THRILLERThe explosion knocked the bedroom door off its hinges. Butch threw himself down by the side of the bed, grabbing his Uzi as he flew over the night table. The two men in balaclavas sprayed bullets into the room before turning and running off down the corridor. Butch jumped up, ran to the window and looked out. A black SUV with tinted windows was just pulling away in the courtyard below his hotel room. He could catch them.
Not stopping to open the window he jumped through, landing on the balcomy below. He turned to the shocked white face of the girl who'd been sitting on her balcony reading the morning paper. "Sorry lady, criminals to catch. I'll be back." He kissed her hard, grabbed the drainpipe and effortlessly slid to the ground. He ran towards his souped up chevy with 40 million horsepower under the hood and go faster stripes along the side. The idea of a car chase ending in a spectacular crash and the SUV bursting into flames excited him.
AMATEUR SLEUTHI quietly got out of bed, leaving Sheriff Pete Mallory gently snoring.I needed to get a head start on the day, what with having to make fresh bread, pack the childrens' lunches, finish the quilt I was handsewing for the Women's Guild Summer Fete, and take Andrew to the school concert and Butthead to the vet. Or was it the other way round? Since the murder of my neighbour Philip Stover I had been at sixes and sevens and hadn't been able to concentrate on anything other than trying to solve the crime, despite Pete Mallory's insistence that I keep my pert little nose out of business that didn't concern me.
I shook him awake. "Sheriff Mallory, do you have the key to Philip Stover's house? There might be a vital clue there that you missed. And, by the way, you need to get up and leave before the children wake up. I'm not supposed to have a love life since my husband ran off with his secretary 8 years ago."He groaned. "Not that it's any of your business, but the key's in the front left pocket of my trousers. You really MUST learn to keep your pert little nose out of business that doesn't concern you. Now, for goodness sake come back to bed and give me a kiss. It's 3am, the children won't get up for 4 hours. And while we're on the subject - what the hell's wrong with sliced bread from the supermarket, let the children pack their own damn lunches - there's something weird about 4 30-somethings who all still live at home anyway. And another thing, the damn quilt's already bigger than Madison Square Garden and you've only been sewing it for 2 weeks; Andrew can take himself to the school concert - he's the headmaster for god's sake, and I can never remember - is Butthead the dog or one of the children? And for goodness sake, stop calling me Sheriff Mallory - we've been seeing each other for 6 years and you've stuck your nose into 12 murders over that time."

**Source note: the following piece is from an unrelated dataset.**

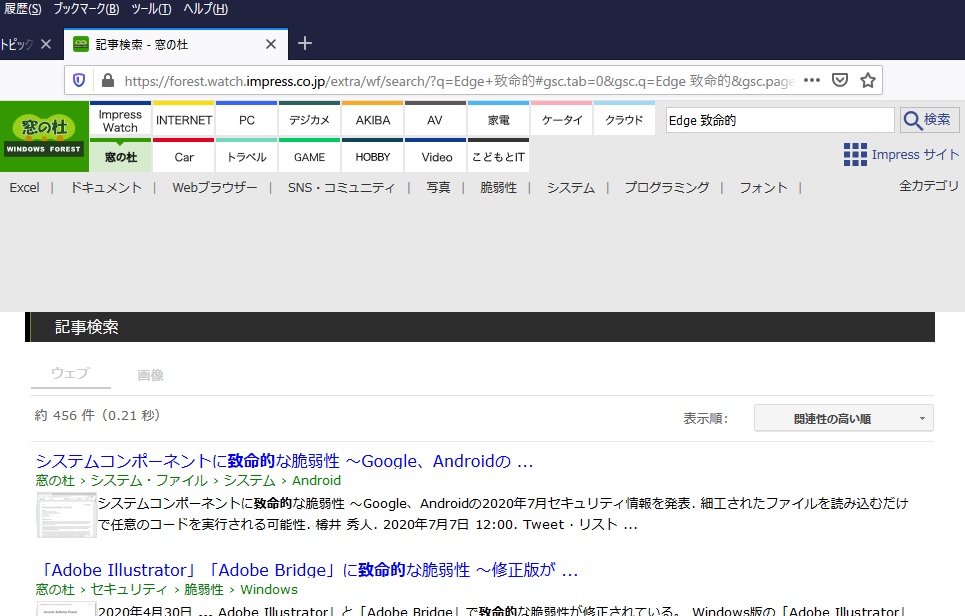
Task: Open the Impress サイト grid menu
Action: pos(900,154)
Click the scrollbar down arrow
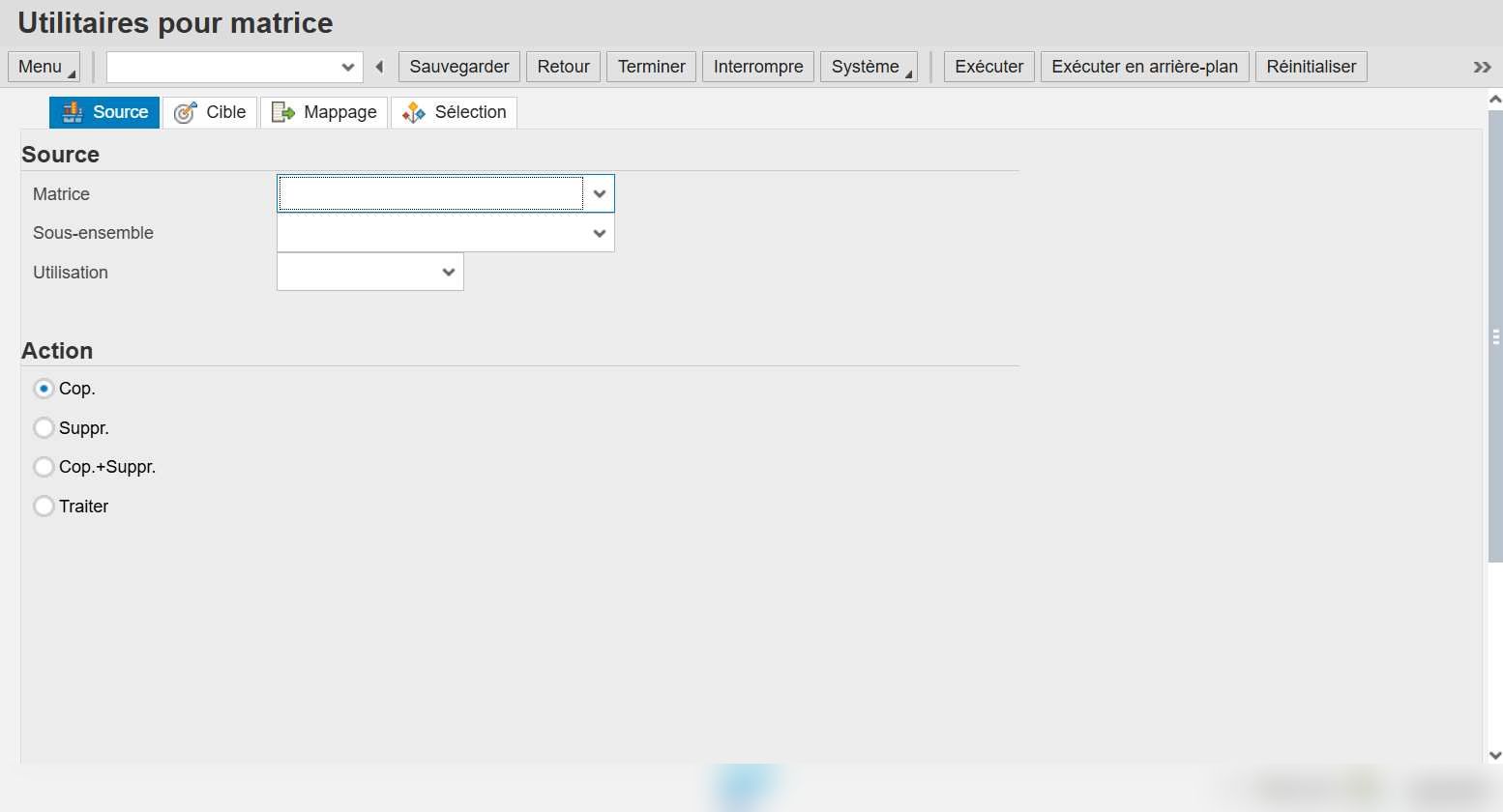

HARDBOILEDI reached over the mysterious dame in my bed, opened the drawer of the bedside cabinet and pulled out a half bottle of whisky. I took a slug and savoured the welcome burn in my throat as it went down. I lit a cigarette, screwing up my eyes against the smoke as it curled into the air. The Venetian blinds slanted a weak light into the room, leaving a pattern of gray stripes on the rumpled bedsheets. I looked at the broad as she lay spreadeagled on the bed. "Of all the beds in all the world,"I muttered "Why did you have to walk into mine?" She was a strawberry blonde and I knew she was trouble from the moment she'd stepped into my office the afternoon before. Her jailbird boyfriend had gone on the lam but she thought he'd been fingered by The Duke's mob of gorillas. I didn't have the heart to tell her that I'd seen her sleazeball boyfriend getting on a Greyhound bus to Chattanooga, a petite brunette hanging from his muscular arm like....well, like something really delicate that hangs from something really ugly. It's early, I've got a hangover - similes and metaphors don't come easy until later in the day. Give me a break.

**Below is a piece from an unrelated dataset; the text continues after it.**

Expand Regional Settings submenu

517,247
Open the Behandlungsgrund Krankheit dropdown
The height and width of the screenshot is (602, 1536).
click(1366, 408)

So anyway, I fed her some brandy, along with some line about how a cute tomato like her could always find another sucker to take care of her and here she was - in bed with that next sucker. Her lips had lost the layers of red lipstick and looked beestung and bruised, false eyelashes had given up the battle during last night's exertions and one of them now lay gently on her cheek like a depressed spider, and she smelled of expensive whisky and cheap perfume. God, she was gorgeous.
POLICE PROCEDURALThe phone rang. "Shit." Inspector Alan Jeffries woke with a start and reached out over his wife's prone body for the phone. He knocked the alarm clock off the cabinet in his haste and his bleary eyes caught sight of the luminous dial. 3am. "Shit," he said again. There could only be one reason for the phone ringing at 3am.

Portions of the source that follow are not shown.